Water and oil heat exchanger
An efficient solution to keep the oil at its ideal temperature is called oil-water heat exchanger. Similar to the oil-to-air oil cooler, the heat exchanger has contacting coolant and oil circulation channels. This facilitates the oil to reach the ideal operating temperature, as when the fluid warms up, heat exchange with the oil. And when its temperature rises in excess, it is cooled by the coolant keeping at the ideal working temperature.
Maintenance
The main maintenance of the lubrication system is the oil change. It is a preventive maintenance, which when neglected ends up impairing the life of the engine. In detail a waste oil has a high level of impurities and instability of its additives, these impurities are carbon, fuel, bituminous materials, metallic particles and acidity. The carbon comes from burning the oil itself, contaminating the entire combustion chamber and can reach the oil itself.
The presence of fuel in the oil is due to the rich mixture used at cold start and during the engine warm-up phase as fuel particles can condense and reach the lubricant. Bituminous matter arises from oil contact with the engine’s internal air, which generates oil oxidation.
Worn motors can release metal particles that are carried by the oil, which is very harmful to the engine if it reaches a point where the oil line is exposed to too much pressure. The longer the oil change is delayed, the more acidic it becomes, the quality of the oil also influences this acidity level.

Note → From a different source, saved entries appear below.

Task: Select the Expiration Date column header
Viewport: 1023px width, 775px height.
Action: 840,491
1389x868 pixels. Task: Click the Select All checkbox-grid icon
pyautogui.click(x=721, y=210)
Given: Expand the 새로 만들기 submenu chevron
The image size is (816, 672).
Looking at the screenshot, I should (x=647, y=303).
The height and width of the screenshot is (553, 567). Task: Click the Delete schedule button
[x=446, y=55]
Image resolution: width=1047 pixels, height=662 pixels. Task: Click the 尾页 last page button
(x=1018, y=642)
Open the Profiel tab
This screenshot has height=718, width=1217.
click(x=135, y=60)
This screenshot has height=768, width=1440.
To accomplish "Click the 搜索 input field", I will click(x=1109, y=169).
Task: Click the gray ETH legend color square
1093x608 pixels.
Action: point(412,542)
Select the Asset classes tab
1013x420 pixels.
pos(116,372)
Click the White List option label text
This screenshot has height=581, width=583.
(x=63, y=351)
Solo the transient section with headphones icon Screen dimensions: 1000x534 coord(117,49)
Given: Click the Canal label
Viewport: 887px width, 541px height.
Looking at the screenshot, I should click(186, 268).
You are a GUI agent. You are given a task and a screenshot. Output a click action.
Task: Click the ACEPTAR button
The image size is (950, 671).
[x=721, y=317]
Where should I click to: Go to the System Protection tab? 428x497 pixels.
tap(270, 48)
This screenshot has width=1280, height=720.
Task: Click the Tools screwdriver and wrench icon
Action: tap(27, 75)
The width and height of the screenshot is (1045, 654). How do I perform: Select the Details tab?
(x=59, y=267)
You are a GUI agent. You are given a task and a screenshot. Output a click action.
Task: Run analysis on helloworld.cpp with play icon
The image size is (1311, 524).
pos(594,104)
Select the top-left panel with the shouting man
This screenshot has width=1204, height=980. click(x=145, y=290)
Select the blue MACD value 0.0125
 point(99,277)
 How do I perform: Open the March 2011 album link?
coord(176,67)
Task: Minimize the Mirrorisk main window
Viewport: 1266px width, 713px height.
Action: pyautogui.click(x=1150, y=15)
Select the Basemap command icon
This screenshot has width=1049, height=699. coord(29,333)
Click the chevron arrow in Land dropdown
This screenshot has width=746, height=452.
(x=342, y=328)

Due to the above facts, it is recommended that the engine oil change strictly follow the manufacturer’s instructions.
References
- SENAI, Série Metódica Ocupacional;
- BOSCH, Robert, Manual de Tecnologia Automotiva. 25.ed. Edgard Blücher LTDA, 2004. 1231p;
- CHOLLET, H. M., Curso Prático e Profissional para Mecânicos de Automóveis: O motor e seus acessórios, Lausanne, Hemus, 1996. 402.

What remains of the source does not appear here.